▸ What is asked:
1. In the passage on The Motz Group's safety culture, what did the field audits reveal about hand injuries?
2. Proceed with the passage on The Motz Group's safety culture, picking up after its final sentence.

▸ Passage given:
=-=-=-=-=

2025 Theo Award Winner: The Motz Group
The Motz Group identified a pressing need to evolve and strengthen its safety culture as the business expanded operations and field complexity increased across their turf installation projects. While historically committed to safe work practices, the company recognized that rising industry risks and evolving client demands required a more proactive, data-driven safety approach that could scale with their growing operations.
Operating in the specialized field of turf installation, The Motz Group’s workforce faces unique hazards that distinguish their operations from typical construction environments. Turf installation involves handling sharp materials, working with specialized equipment, and maintaining precision standards under various weather conditions and project timelines. These distinctive operational demands create specific risk profiles that require tailored safety approaches rather than generic construction safety protocols.
A key challenge centered on inconsistent safety practices in the field, particularly regarding personal protective equipment usage and hazard awareness during turf installation activities. The nature of the work, which often involves handling materials with sharp edges and working in physically demanding positions, created recurring injury patterns that were both preventable and costly. Field audits conducted by Charles Taylor’s safety solutions division revealed a troubling pattern of frequent hand injuries caused by employees handling sharp turf materials without proper cut-resistant gloves.

=-=-=-=-=

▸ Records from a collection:
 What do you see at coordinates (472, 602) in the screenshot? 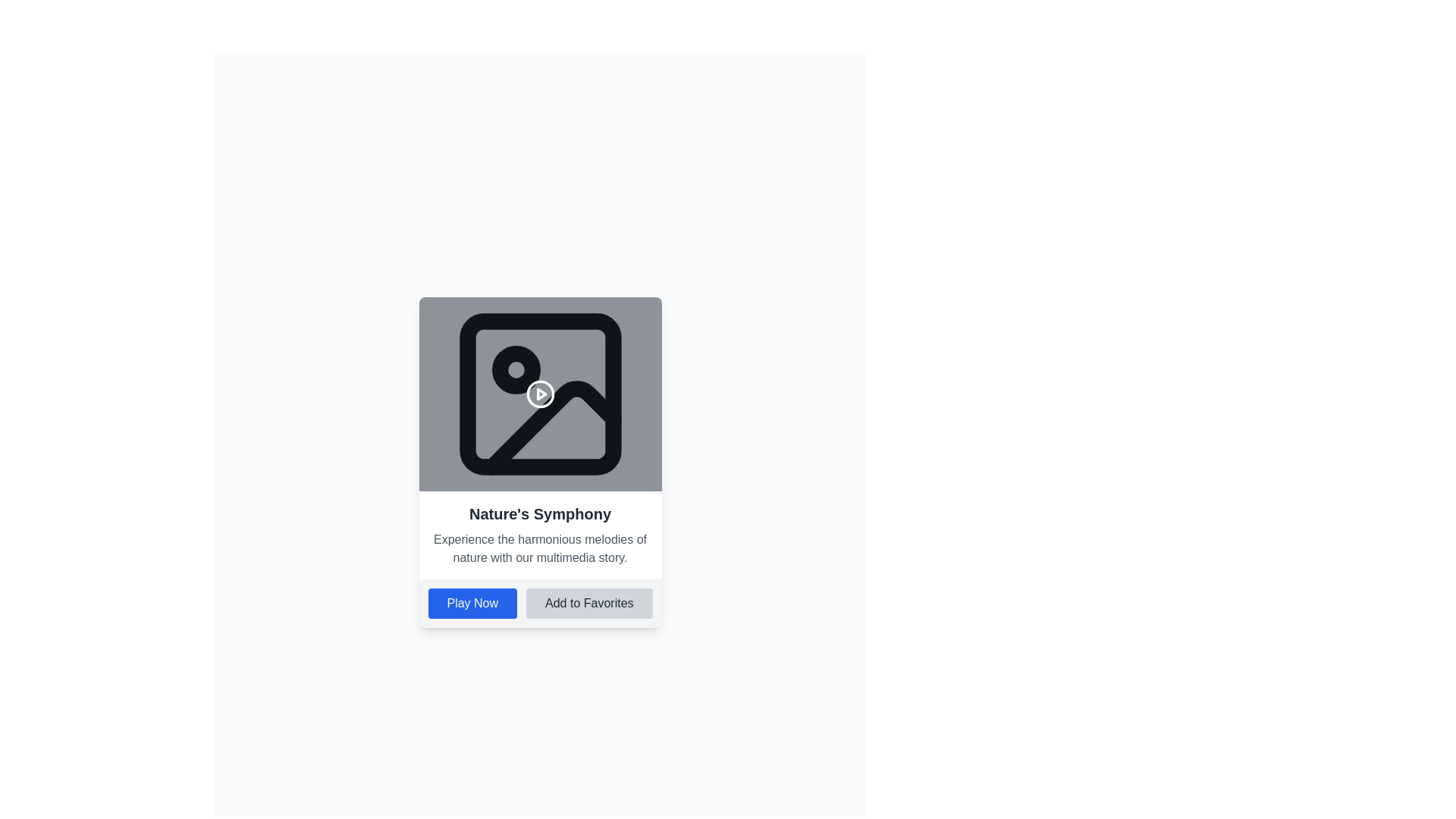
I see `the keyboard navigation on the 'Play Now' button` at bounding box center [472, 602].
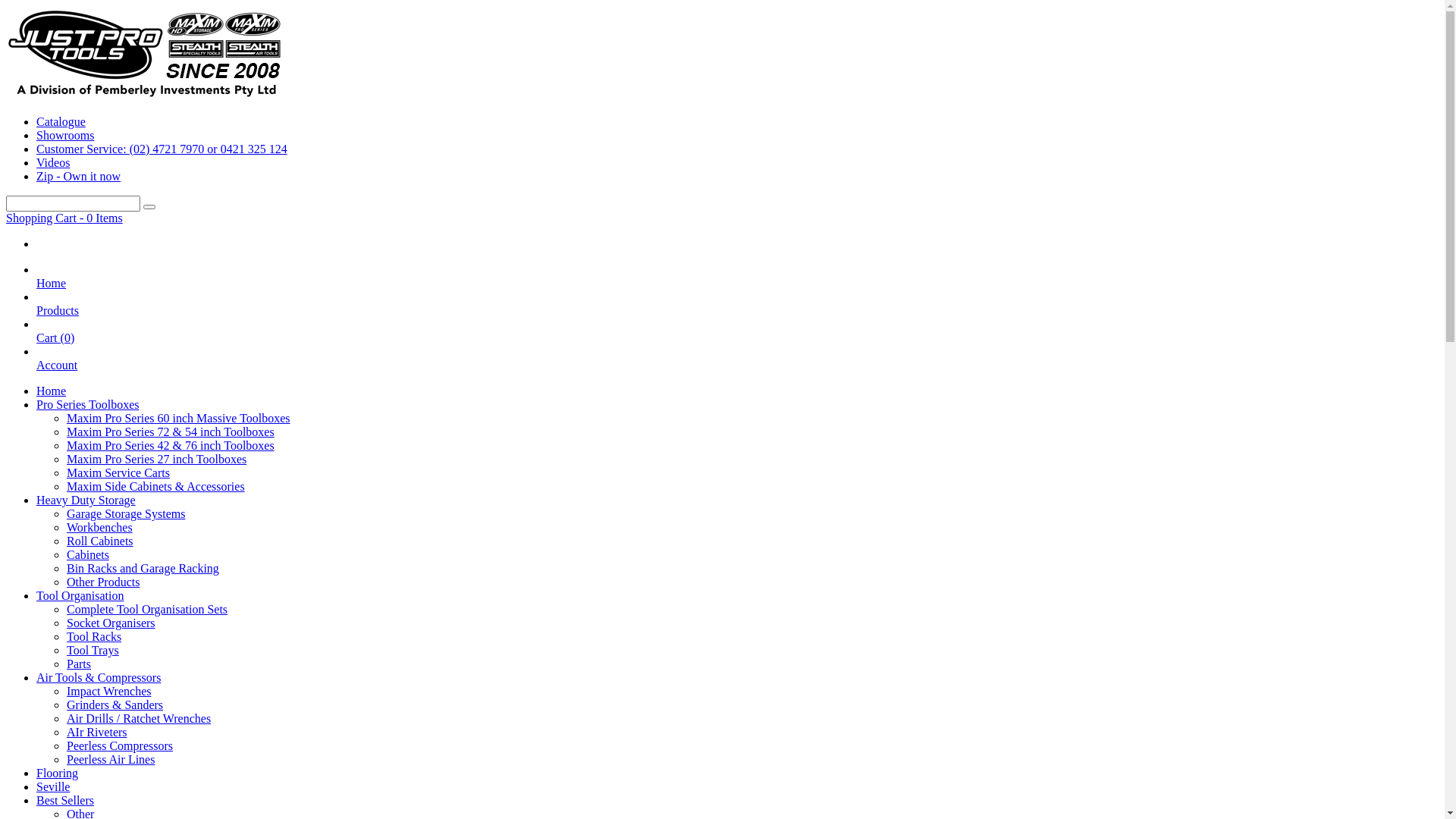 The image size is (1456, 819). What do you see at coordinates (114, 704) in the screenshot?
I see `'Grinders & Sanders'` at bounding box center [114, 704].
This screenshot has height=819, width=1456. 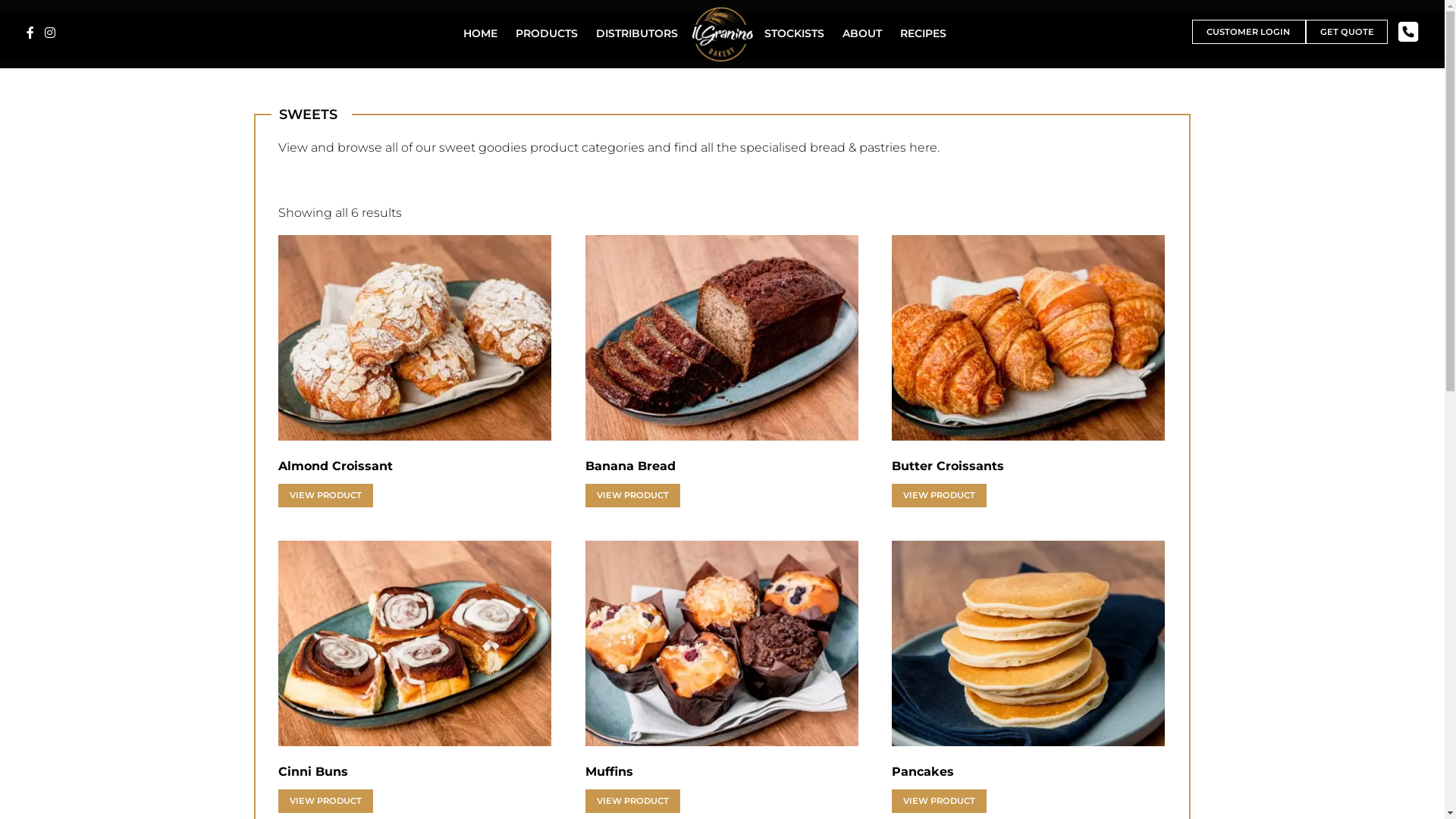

=-=-=-=-=

▸ Expected outputs:
1. They revealed frequent hand injuries caused by employees handling sharp turf materials without proper cut-resistant gloves.

2.
These incidents were not merely isolated problems but represented systemic gaps in safety protocol implementation and hazard awareness. Each injury posed significant risks to worker health and wellbeing, while also creating cascading effects on job site productivity, team morale, and long-term workers’ compensation costs. The pattern suggested that existing safety measures weren’t being consistently applied or weren’t adequately addressing the specific risks inherent in turf installation work.
At the programmatic level, site inspections and safety observations were limited in both frequency and scope, creating blind spots in risk identification and prevention efforts. The infrequent nature of formal safety assessments made it difficult to proactively identify emerging hazards, track the effectiveness of safety interventions, or measure progress over time in meaningful ways. This reactive approach hindered the company’s ability to implement targeted improvements and prevented leadership from making data-informed decisions about safety investments and priorities.
Moreover, the absence of a formalized, standardized safety system across jobsites created inconsistencies in safety culture and accountability. Different teams and locations operated with varying levels of safety awareness and protocol adherence, making it challenging to drive consistent field-level accountability, track compliance across the organization, or gauge cultural engagement with safety initiatives. This fragmentation meant that safety improvements in one area might not translate to system-wide benefits.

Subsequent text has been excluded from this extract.